Misperception No. 4: Morales’s socialist government is an aberration and things will eventually return to the status quo in Bolivia.
Fact: Morales is the most popular political leader in Bolivia since Victor Paz Estenssoro led the 1952 national revolution that extended suffrage to the country’s indigenous majority and public education to the rural areas and began a process of land reform. Morales is continuing a process that was begun then and later halted through a series of military and conservative-backed coups -- the redistribution of power, privilege and wealth from the traditional landed aristocracy and urban rich to the poor, mostly indigenous majority. Not surprisingly, that is a popular thing for most Bolivians and highly unpopular with the country’s middle and upper classes.
The changes underway in Bolivia are deeper and more lasting than any that Venezuela’s demagogic leader Chavez has either promised or carried out.
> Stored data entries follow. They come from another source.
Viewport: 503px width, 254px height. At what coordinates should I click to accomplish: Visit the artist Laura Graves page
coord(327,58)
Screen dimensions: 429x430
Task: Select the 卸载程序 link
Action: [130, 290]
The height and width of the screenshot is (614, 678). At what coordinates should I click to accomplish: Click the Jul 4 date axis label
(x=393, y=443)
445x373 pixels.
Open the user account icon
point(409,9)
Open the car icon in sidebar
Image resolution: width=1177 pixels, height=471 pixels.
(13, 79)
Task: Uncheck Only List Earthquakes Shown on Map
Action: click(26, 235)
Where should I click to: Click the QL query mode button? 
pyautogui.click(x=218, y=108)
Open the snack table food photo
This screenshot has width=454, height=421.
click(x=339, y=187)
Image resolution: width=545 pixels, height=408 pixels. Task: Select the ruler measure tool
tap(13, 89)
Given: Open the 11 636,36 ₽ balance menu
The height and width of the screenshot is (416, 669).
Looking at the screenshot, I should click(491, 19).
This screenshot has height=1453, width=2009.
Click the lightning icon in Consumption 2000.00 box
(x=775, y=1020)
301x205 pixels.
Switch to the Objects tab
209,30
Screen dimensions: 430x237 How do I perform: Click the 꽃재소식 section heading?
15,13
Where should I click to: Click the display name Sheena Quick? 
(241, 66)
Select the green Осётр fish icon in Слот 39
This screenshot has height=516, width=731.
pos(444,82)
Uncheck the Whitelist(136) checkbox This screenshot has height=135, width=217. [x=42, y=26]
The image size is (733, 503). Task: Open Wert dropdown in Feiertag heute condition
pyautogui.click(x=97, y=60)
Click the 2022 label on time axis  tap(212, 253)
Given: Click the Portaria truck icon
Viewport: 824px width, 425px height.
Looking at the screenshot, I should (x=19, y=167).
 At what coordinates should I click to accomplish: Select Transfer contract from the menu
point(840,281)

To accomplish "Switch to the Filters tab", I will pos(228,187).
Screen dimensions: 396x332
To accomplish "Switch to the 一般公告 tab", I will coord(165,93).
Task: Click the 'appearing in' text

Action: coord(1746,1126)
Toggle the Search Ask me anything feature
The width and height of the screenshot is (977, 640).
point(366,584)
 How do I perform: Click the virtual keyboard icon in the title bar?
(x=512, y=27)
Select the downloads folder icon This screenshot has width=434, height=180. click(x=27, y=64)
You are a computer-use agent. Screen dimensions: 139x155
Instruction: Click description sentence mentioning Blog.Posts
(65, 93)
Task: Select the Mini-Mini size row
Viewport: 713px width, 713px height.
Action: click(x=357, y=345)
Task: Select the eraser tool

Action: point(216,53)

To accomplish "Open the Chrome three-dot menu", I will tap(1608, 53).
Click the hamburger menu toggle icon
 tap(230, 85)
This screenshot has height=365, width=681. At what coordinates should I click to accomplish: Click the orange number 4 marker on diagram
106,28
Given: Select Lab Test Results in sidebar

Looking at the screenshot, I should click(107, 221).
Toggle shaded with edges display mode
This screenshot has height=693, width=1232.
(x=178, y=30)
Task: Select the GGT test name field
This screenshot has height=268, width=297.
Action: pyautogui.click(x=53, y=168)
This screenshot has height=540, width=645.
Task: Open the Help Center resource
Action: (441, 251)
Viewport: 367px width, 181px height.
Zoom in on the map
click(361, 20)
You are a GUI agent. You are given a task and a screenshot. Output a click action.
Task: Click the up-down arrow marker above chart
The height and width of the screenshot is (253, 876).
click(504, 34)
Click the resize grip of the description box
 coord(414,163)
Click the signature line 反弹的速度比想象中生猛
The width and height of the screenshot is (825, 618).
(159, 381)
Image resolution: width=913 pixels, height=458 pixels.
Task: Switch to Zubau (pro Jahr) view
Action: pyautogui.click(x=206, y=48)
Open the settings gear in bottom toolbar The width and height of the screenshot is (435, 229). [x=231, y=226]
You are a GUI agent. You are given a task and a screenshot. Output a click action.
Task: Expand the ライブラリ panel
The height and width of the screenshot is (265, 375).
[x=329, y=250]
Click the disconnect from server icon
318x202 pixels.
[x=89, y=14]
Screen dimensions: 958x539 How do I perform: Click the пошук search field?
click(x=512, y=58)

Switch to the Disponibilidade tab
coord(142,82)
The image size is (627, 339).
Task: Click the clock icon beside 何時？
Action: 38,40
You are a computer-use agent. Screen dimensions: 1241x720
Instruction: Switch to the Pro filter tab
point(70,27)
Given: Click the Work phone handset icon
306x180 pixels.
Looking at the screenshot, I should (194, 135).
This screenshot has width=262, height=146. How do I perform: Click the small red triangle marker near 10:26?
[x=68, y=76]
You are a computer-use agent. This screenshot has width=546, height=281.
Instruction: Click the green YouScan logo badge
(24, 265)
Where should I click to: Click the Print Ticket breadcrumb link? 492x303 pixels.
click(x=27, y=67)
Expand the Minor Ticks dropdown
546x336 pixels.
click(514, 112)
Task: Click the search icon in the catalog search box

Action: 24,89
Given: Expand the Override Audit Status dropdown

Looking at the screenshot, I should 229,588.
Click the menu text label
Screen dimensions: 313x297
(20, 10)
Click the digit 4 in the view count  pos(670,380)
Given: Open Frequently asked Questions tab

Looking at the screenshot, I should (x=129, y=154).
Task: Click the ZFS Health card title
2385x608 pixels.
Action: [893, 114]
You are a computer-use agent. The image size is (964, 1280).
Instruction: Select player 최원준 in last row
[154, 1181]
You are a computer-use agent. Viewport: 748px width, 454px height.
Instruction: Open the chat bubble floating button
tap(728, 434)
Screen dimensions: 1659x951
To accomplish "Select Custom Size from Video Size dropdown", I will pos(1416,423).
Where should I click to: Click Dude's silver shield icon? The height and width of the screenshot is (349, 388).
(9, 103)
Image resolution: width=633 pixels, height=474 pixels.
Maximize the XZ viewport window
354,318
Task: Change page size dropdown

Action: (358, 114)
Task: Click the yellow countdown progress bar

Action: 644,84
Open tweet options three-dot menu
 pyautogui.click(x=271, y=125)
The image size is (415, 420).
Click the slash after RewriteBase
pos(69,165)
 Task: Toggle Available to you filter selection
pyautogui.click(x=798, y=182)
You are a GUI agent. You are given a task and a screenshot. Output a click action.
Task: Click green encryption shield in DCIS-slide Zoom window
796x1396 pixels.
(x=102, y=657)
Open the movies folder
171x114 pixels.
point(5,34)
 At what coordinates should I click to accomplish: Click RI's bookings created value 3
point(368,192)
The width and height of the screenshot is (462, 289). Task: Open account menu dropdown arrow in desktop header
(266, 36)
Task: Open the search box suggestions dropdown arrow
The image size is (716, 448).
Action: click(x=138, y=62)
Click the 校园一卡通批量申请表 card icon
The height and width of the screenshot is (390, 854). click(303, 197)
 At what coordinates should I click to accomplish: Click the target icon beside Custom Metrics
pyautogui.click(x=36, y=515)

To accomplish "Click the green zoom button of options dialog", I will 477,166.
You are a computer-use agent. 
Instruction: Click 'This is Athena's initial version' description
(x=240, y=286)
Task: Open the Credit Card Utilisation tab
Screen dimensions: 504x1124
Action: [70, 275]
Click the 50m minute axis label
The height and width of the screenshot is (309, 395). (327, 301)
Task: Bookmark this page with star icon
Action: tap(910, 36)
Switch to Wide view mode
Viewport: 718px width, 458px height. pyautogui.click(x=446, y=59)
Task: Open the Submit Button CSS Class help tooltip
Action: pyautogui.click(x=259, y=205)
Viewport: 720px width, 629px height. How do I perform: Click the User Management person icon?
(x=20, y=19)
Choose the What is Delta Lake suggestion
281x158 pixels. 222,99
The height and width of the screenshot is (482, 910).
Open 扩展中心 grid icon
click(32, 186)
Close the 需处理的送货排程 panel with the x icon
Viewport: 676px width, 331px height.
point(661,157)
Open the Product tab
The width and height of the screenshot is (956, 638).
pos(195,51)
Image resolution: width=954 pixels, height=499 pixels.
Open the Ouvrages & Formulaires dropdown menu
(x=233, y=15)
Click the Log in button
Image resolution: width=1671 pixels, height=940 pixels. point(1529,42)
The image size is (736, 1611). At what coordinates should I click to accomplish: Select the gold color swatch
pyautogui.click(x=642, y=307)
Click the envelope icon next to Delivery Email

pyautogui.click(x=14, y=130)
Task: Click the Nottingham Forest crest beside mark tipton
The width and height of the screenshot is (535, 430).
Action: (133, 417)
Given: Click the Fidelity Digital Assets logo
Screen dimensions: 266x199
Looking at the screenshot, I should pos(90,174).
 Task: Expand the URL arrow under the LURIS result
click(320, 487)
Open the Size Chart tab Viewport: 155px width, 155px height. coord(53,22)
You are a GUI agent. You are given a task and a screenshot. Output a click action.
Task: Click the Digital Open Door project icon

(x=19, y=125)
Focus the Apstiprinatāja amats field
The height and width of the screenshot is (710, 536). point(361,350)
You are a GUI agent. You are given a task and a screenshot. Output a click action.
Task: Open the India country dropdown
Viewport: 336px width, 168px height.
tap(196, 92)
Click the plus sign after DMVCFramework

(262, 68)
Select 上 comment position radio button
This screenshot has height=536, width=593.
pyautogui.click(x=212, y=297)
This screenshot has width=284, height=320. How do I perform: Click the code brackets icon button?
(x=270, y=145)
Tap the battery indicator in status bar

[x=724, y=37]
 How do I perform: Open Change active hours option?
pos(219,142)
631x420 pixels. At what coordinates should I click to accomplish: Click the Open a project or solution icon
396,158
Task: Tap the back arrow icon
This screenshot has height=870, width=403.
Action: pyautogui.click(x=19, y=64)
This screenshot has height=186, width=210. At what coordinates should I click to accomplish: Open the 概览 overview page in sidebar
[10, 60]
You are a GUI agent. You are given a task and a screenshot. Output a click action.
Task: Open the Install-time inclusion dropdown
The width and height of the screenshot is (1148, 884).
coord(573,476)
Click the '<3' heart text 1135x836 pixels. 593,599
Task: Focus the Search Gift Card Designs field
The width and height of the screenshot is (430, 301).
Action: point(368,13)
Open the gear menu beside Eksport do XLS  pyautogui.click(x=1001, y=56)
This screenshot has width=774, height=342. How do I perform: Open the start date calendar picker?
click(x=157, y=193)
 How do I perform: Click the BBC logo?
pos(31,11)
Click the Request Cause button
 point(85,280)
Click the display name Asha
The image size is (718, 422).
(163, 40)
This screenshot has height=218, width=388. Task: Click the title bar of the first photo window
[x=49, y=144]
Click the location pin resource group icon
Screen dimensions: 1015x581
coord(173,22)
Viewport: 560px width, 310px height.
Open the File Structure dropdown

Morales is altering the structures of power and the balance between rich and poor. He has empowered the once-powerless majority; there is no going back.
Misperception No. 5: What happens in Bolivia is not applicable to other regions.
Fact: Bolivia has the same sort of poverty, unequal distribution of wealth and racial divisions that exist in other countries of the region. What happens in Bolivia is being intensely watched by groups in Colombia, Peru, Mexico and even Venezuela. The use of the electoral system to overthrow and radically alter the country’s liberal institutions may be a model that pops up increasingly throughout the region. Watch Bolivia. Evo Morales is on the move.
Finally, misperception No.6: Morales has said he thinks little has changed in Washington since the election of Barack Obama, except the color of the president’s skin.
Fact: He is wrong. Morales should stop listening to his more radical advisers. The Obama administration appears ready to forge new, radically different ties to leftist regimes in Latin America, especially those that do not threaten America’s interests. Morales should work with Obama to make Bolivia the test case of this new real politick toward the region.

1 comment:

Justin Delacour said...

The Obama administration appears ready to forge new, radically different ties to leftist regimes in Latin America

Well, if that's the case, why was Obama so uncooperative with Brazil and others on the question of Honduras?

The reason that Morales doesn't look kindly upon Obama has nothing to do with Evo's advisers. It is the Obama Administration's actions that are the source of its problems with the Latin America left.